If the diameters should be addressed to correct the issue, then this becomes a simple case of heat balance. The large wheel side is too cold or the small wheel side is too hot. One can address this from either side. Remember if you are making changes in weld faces, it is best to change just one at a time and measure results before making additional changes.
Coated materials have an increased tendency to stick to and react with the surface of the seam welding wheel because the coatings melt at relatively low temperatures. Aluminized and galvanized coated steels are very common in industry and can lead to a buildup on the surface of the seam welding wheels. This buildup can raise the contact resistance between the wheel and the part surface. You cannot change the melting point of the coating so you must dress the wheel to keep it clean and at the desired weld face size. The most common method is to use a knurl drive system. The knurl wheel cleans and reshapes the weld wheel back to near original dimensions. It also drives the rotation of the weld wheel and part movement. The knurl wheel cuts a knurl type pattern on the wheel surface and shaves the sides to maintain the original width. The knurl on the wheel surface ensures good contact with the part and prevents the wheel from slipping on the part. Sometimes a water stream is directed at the knurl area to remove loose weld and knurl product.
There are two types of drives for seam weld wheels. One is driven by the central hub, direct drive. The other is driven by knurled wheels riding on the perimeter of the seam welding wheels, indirect drive. There are pros and cons for both systems.
The knurl drive, indirect drive system provides a constant linear wheel speed at all wheel diameters. This allows the use of two wheels of different size. Frequently it is advantageous to use a smaller seam welding wheel on one side. The knurl driven system accommodates this easily. The knurl is also used to continuously dress the wheels on every rotation so that fresh wheel material is always being used to make the weld. The knurl imprints a knurl pattern on the wheel which enables the wheel to grip the workpiece and move it without slipping. One negative is it may leave a knurl patter on the part face. Water is frequently sprayed on the knurl drive area to remove loose material and keep the heat down. A knurl driven machine may cost up to 20% more than a direct drive machine.

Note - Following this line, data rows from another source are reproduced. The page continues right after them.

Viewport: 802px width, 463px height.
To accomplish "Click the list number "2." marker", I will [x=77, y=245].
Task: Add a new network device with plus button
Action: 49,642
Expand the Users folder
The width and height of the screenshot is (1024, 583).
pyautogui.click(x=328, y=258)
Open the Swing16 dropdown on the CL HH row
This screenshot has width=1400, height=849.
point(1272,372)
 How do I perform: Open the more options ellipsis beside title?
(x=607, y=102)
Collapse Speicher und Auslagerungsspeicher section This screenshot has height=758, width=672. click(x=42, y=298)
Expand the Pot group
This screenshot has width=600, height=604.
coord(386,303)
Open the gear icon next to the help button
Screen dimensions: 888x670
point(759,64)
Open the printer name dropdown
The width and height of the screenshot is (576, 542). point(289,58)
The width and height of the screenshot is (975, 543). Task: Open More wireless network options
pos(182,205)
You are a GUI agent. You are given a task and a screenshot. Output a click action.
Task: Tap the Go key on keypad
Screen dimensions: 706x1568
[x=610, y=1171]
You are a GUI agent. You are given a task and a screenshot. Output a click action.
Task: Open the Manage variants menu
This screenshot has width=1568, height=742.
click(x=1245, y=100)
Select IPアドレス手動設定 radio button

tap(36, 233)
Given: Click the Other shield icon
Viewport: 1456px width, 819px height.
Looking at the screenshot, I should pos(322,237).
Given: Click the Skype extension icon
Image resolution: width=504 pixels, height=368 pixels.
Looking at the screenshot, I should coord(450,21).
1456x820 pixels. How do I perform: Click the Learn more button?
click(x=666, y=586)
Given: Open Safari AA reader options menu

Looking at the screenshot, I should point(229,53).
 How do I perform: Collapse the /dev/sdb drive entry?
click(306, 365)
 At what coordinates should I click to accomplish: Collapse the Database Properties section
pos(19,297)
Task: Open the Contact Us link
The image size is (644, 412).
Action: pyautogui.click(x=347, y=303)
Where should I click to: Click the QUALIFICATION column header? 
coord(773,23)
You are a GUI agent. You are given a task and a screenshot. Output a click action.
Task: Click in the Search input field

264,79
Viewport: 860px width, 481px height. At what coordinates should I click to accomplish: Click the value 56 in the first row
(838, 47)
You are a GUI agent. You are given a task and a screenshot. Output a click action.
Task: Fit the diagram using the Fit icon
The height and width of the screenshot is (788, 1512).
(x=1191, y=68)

The alternative is a central axis shaft driven machine (direct drive). Either one or both wheels may be driven. If both wheels are driven, they must be the same diameter in order to travel at the same lineal speed. If only one wheel is driven, the size can vary. As the wheels are dressed or wear the lineal speed will change and must be compensated for to maintain weld spacing. To dress the wheels they are frequently removed and dressed off line on a lathe. The option is to design an automated dresser. At the proper time the automated dressing tool would move into position and dress each or both wheels as desired. Every time you dress the wheels, their diameter is changing and therefor the rotational speed of direct driven wheels must be adjusted to maintain the desired lineal speed and weld spacing.
Seam welding can generate large amounts of heat. Especially when making a liquid tight continuous weld. This heat is very visible at the actual weld joint. Heat is also being created in the various conductors, transformer and the control. All of these components must be cooled. The control, transformer and conductors should all be cooled per the amount specified by the supplier of that equipment. The seam weld wheels are mounted on water cooled shafts which also are water cooled. All of these components will generally be cooled with 1-1.5 gallons of water per minute of flow per device. The flow to the various components should come from the water manifold separately to insure cool water for each component.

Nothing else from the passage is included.